++++ Extracted material

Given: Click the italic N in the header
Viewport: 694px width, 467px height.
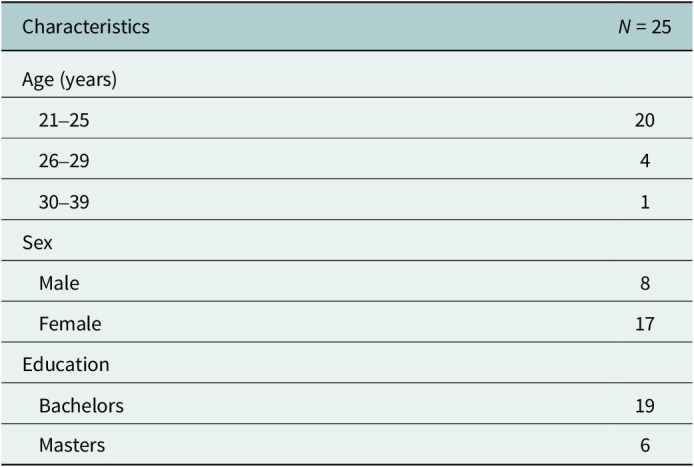Looking at the screenshot, I should 624,27.
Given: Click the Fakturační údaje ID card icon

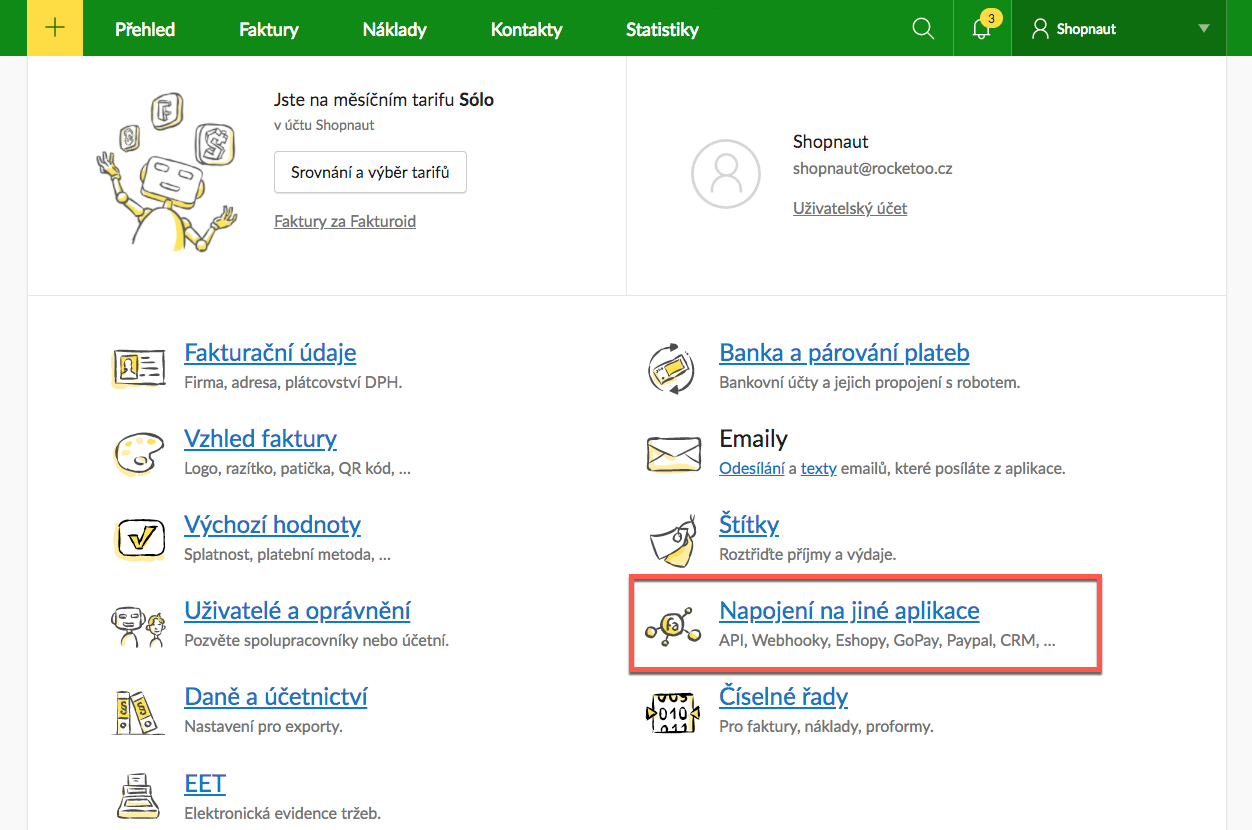Looking at the screenshot, I should pyautogui.click(x=138, y=368).
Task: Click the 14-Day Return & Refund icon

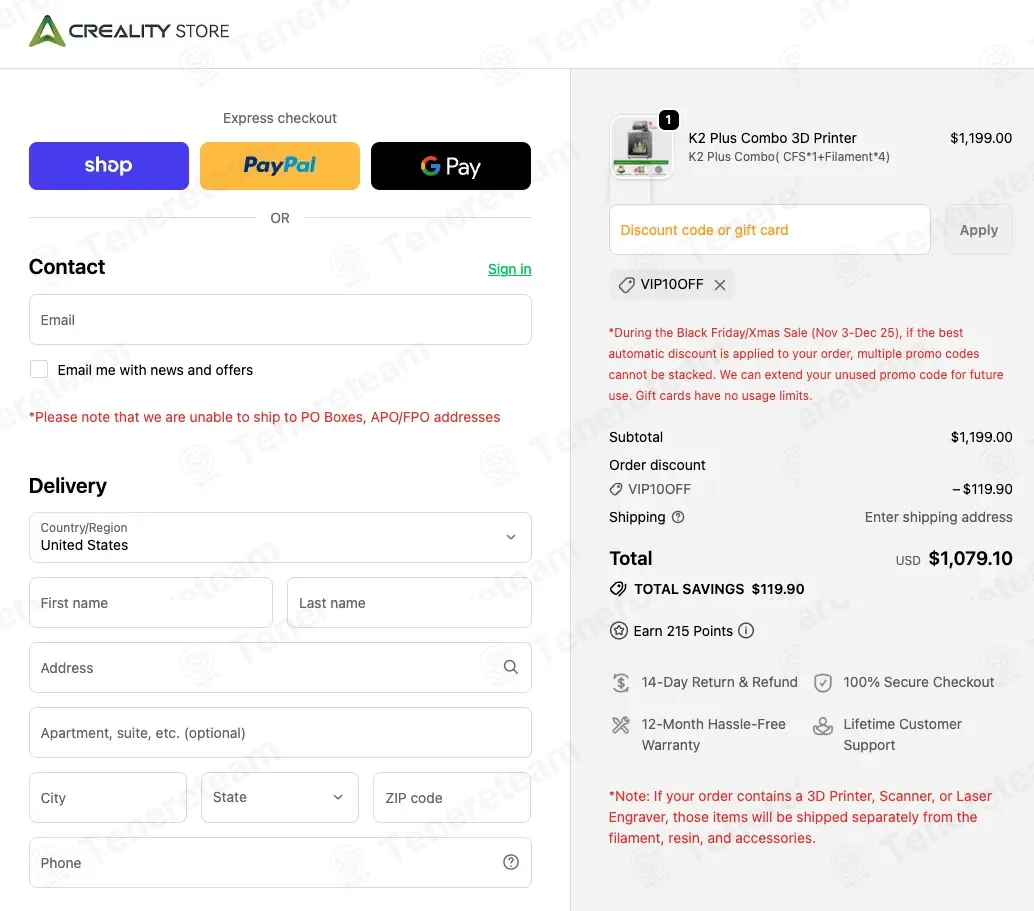Action: coord(620,683)
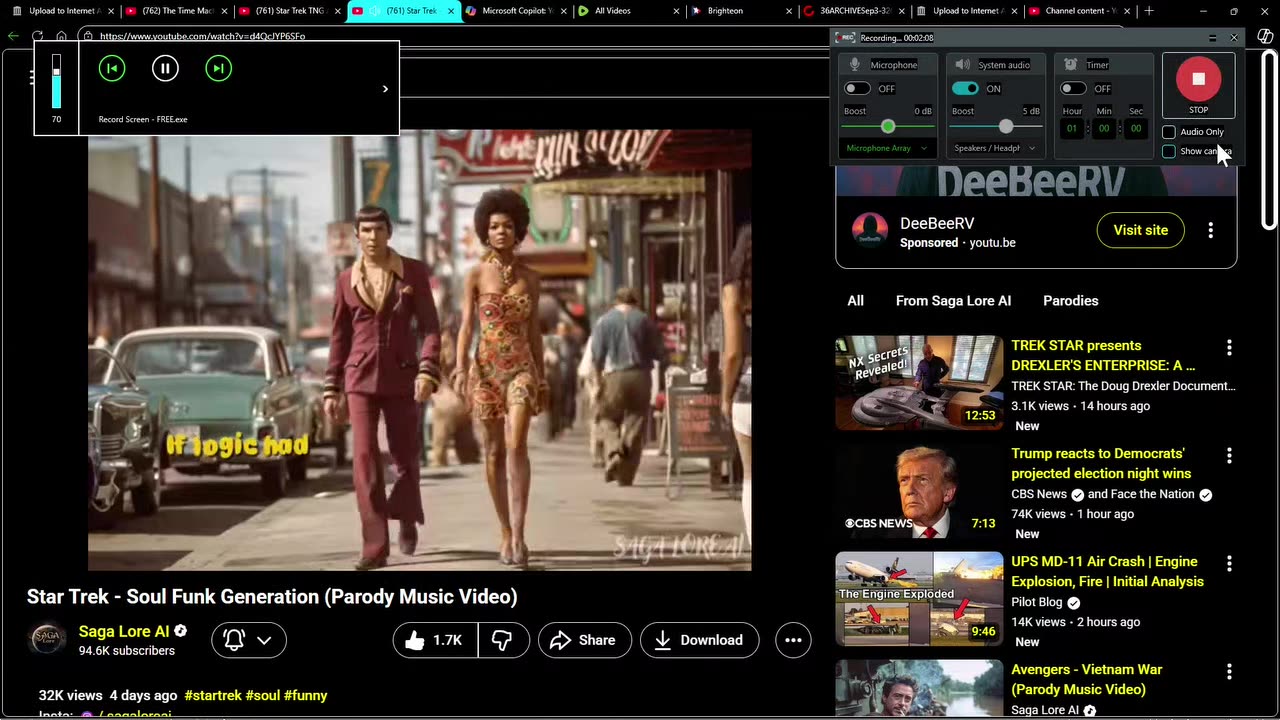1280x720 pixels.
Task: Open the Speakers / Headphones dropdown
Action: (x=994, y=148)
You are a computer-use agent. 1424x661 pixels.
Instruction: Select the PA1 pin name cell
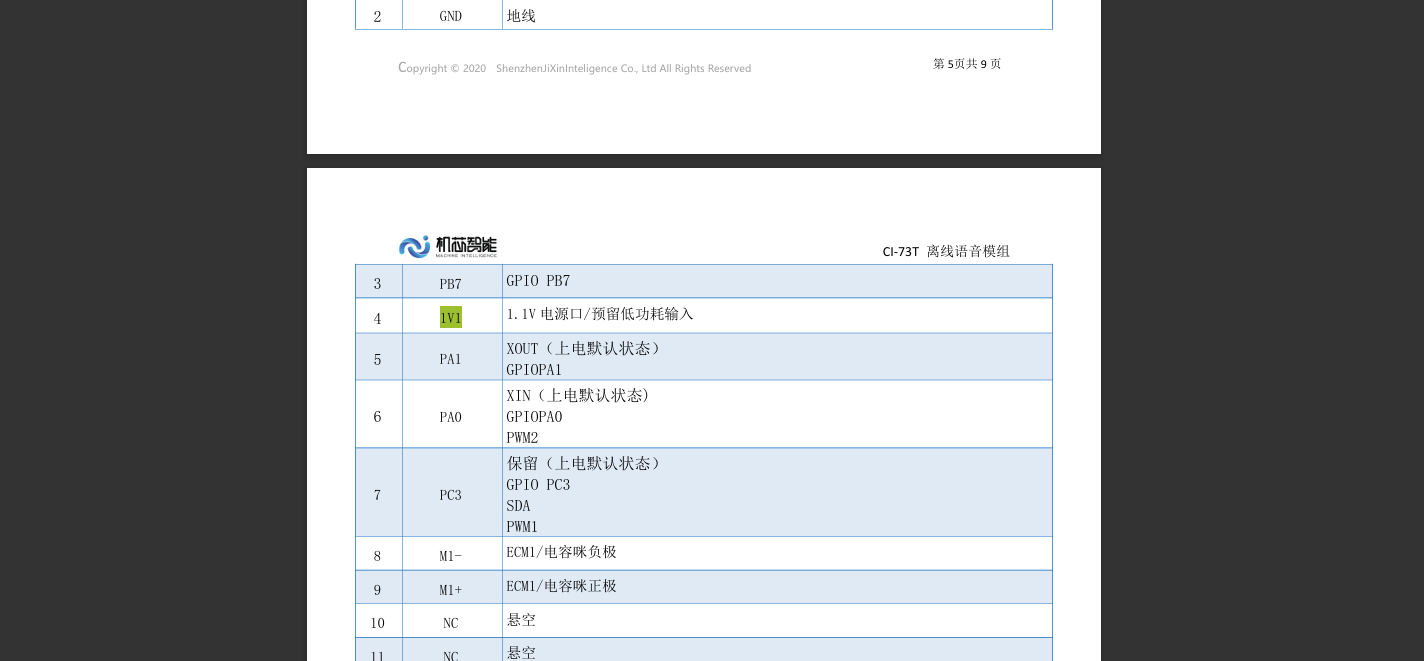point(451,359)
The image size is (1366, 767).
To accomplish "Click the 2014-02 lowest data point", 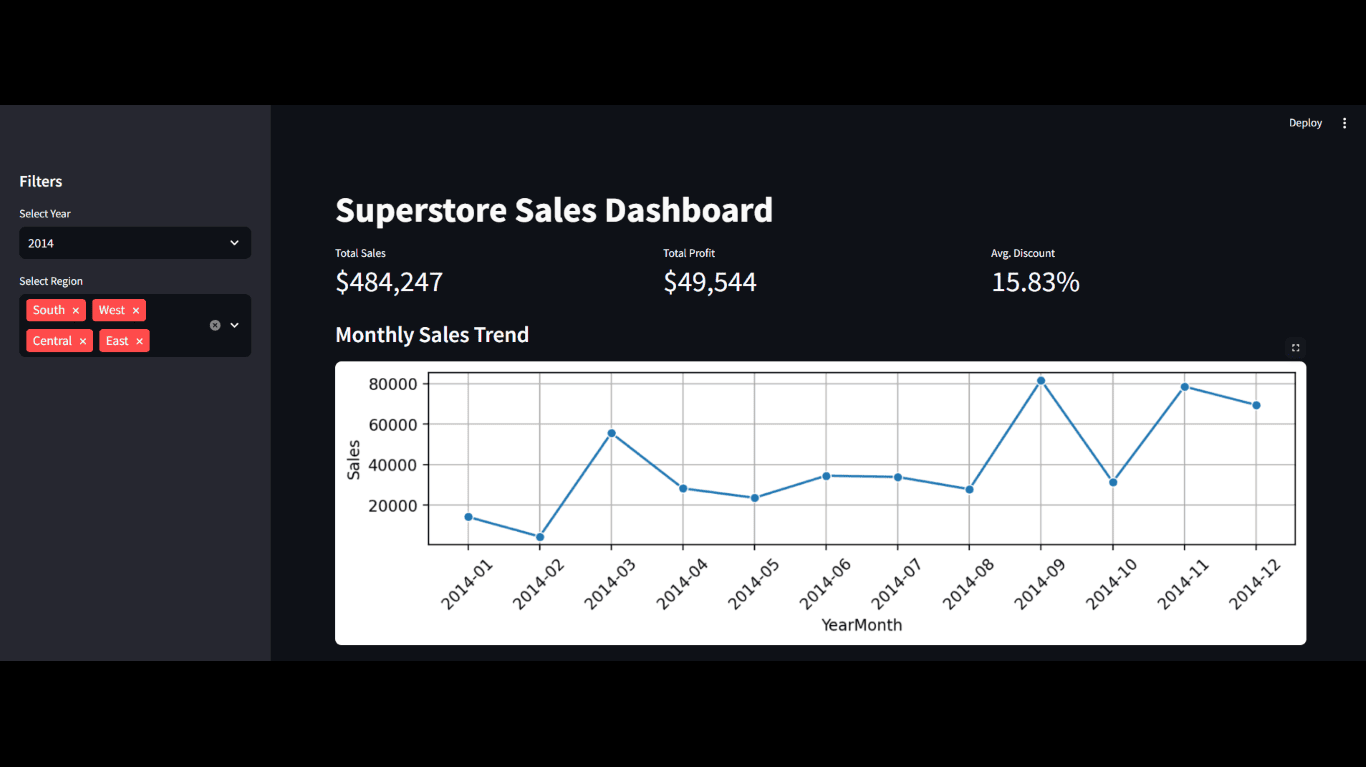I will point(540,537).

++++++++

Task directions.
Starting at the line above that contains "Given: Click the Fakturační", transcribe every line exactly through the line that contains "The image size is (1366, 767).", including that last one, and skip the pictures.

Written response.
Given: Click the Fakturační údaje ID card icon

Looking at the screenshot, I should pyautogui.click(x=138, y=368).
Task: Click the 14-Day Return & Refund icon

Action: coord(620,683)
1280x720 pixels.
Task: Open the Speakers / Headphones dropdown
Action: (x=994, y=148)
You are a computer-use agent. 1424x661 pixels.
Instruction: Select the PA1 pin name cell
point(451,359)
The image size is (1366, 767).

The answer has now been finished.